Uma casa vazia

Do lado de fora da porta, tudo igual. O mesmo tapete encostado no lancil da entrada, a porta maciça firme e sólida como sempre. Do outro lado um inexplicável vazio.

Como é difícil entrar num dos espaços mais preenchidos da nossa memória, que agora se encontra vazio. São coisas, são objetos, a matéria, a pessoa que lá vivia não existe, por isso não faz sentido manter. Não nos pertence, nada do que ali está é nosso.

É um ato de coragem, entrar. E entra-se. Entrei. Os espaços parecem incrivelmente mais pequenos, não devia ser o inverso? Ou é porque a alma mirrou no vazio? Ou é pelo eco das paredes? Não sei. Parece-me tudo muito mais pequeno, agora que o espaço está vazio, e antes atafulhado de tralha. Não sobrou nada, nem luz. Sobrou apenas o que não se conseguiu arrancar das paredes. Ainda se sente o cheiro da vida que ali vivemos, mas pouco. Nada daquilo faz sentido.

Destemida e brava guerreira, é assim que eu acho que sou, mas não ali.

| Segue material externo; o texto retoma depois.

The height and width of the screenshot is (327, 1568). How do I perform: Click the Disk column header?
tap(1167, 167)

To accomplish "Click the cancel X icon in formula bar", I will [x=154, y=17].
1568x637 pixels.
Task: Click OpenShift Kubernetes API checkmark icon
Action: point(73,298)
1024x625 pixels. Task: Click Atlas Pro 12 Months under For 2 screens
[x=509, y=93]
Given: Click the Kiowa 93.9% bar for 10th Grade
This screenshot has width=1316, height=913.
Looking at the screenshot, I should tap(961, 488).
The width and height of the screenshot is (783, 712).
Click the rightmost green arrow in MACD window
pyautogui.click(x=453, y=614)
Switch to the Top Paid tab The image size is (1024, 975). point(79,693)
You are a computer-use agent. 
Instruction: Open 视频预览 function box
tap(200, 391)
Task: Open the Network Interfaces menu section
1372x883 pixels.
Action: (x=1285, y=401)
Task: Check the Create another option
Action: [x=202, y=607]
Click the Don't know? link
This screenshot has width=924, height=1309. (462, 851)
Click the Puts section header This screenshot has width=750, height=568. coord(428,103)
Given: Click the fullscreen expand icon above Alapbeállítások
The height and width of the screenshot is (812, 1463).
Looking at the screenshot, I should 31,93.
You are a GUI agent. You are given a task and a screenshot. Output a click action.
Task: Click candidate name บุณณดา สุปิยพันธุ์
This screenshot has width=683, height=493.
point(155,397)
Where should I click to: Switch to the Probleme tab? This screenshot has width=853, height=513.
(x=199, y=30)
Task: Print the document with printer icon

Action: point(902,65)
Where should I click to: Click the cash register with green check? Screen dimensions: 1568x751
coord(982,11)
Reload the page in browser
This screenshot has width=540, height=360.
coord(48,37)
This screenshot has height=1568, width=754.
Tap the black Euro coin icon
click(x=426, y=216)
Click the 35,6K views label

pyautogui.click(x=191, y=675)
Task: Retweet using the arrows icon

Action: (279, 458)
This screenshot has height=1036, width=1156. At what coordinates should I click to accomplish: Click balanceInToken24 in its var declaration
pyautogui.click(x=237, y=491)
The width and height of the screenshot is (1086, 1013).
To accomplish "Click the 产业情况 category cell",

Não naquelas circunstâncias. Caiu-me em cima a devastação de um tsunami. Nada nos prepara para isto. Morrer é natural, faz parte da vida, o vazio não. Este vazio em que se desmoronam as memórias e uma parte de nós, não. É uma sensação avassaladora de impotência. Como fomos capazes? É como se desonrássemos uma parte de nós próprios, escondêssemos o lixo de baixo do tapete.

Tinha de ser. É mesmo assim a vida. Não perdemos o que já vivemos. Mas choramos na mesma, com dor, saudade e impotência. É duro. Custa muito. 

Sabemos que isto é a vida, ainda assim ficamos tão vazios como a casa.